For instance, kinky hair. When you see all the adverts for hair products on the London tube, you rarely or never see a kink. Consequently, most young black women brought up in western countries have at least once in their life permed their hair to manage their ‘pesky’ kinks. And rarely do you see mainstream models sporting kinky hair.
Broad noses. These are part and parcel of many black faces, yet people insult you as a young person for having a broad nose. In my secondary school, the favourite insult was ‘shot gun’ because apparently broad nostrils look like barrels of a gun. It seems like there is no way for broad noses to be beautiful in western eyes.
I know what you’re all thinking, surely there are some black standards of beauty that have become normalised and adopted? Big booty? But we still don’t appreciate this asset on a dark skin woman as much as we do with fairer skin women. Such as Kim Kardashian, with a certain amount of her popularity coming from having this feature. It is less about normalising African standards of beauty and more of appropriating our assets. A white women with a large behind is suddenly amazing, but black females have had these for centuries … and no one cared.
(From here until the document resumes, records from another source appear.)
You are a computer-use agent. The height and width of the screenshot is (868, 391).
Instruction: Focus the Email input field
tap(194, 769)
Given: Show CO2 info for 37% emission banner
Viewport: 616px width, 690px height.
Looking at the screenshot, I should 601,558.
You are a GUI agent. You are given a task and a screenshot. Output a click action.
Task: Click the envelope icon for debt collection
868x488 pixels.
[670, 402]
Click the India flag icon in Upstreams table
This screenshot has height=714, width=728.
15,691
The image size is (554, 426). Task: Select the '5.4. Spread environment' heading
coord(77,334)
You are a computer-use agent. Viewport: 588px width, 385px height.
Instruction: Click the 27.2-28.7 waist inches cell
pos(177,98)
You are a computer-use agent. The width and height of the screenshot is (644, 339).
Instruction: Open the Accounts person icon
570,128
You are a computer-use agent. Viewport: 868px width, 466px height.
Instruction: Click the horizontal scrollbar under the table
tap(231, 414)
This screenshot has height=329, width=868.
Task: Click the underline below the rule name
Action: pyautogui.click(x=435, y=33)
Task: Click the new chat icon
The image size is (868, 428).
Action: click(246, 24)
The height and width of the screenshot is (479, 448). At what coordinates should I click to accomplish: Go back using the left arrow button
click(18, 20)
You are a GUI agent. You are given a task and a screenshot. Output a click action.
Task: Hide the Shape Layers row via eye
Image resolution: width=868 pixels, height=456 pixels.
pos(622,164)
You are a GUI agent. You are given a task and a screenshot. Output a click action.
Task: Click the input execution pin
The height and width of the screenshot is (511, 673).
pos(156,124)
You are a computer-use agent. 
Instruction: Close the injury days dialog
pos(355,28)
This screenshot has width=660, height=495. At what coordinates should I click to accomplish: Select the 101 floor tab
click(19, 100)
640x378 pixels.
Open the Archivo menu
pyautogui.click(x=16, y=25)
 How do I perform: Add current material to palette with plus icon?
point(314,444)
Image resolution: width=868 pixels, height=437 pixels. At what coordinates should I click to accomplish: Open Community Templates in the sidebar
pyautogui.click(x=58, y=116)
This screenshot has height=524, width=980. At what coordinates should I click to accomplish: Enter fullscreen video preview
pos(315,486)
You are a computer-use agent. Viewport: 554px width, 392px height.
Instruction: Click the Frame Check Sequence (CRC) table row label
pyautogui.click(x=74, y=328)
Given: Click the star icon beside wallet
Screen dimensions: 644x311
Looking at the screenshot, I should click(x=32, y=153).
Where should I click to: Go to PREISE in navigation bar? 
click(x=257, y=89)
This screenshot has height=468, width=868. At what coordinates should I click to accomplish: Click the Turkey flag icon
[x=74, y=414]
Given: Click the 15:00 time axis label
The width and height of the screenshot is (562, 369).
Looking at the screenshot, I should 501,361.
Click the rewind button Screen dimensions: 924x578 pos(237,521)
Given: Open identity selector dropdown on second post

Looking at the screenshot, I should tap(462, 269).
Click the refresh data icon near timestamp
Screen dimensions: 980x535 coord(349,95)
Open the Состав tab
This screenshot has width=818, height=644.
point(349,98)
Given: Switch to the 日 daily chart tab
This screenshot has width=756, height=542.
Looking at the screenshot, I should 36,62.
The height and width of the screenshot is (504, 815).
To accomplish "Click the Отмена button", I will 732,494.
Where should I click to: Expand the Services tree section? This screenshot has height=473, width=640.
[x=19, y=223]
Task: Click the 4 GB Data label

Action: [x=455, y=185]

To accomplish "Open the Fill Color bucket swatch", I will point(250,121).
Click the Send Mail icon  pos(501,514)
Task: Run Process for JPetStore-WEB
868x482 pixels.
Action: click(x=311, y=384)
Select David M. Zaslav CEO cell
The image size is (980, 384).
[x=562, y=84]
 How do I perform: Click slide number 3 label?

It is the same when with braids and black hair styles, both black traditions but appropriated for a white audience. Only when they’re called ‘box braids’ are they now acceptable, due to the fact that white people have presented it as something that they invented but it was a part of black people’s cultures for years.
There have been many black people in mainstream media, but many of these women fit in to the western standards of beauty; for example, Iman, who was one of the first black females to be on vogue, gained popularity as she has western standards of beauty such as thin lips, a narrow nose and more. But the main focus should be to have Afrocentric features in the mainstream beauty industry, so that young black females feel represented and do not dislike their skin colour and features because they are not being represented and are not seen as being beautiful.
Rihanna’s make-up and clothing line, Fenty, gives us one shining example. She uses a diverse range of colours in her make-up line, integrating every skin shade. She uses a huge diversity of models, from every walk of life, showcasing a vast range of different ideas of beauty. Something new is emerging, we just need to work together to get white people to accept it and not try to put their white standards of beauty on to my darker skin. There is hope, but we have got to make some real changes in mainstream fashion imagery to see it happen.
Hannah Haji
This is a guest blog and the views of the author are not necessarily those of The Equality Trust.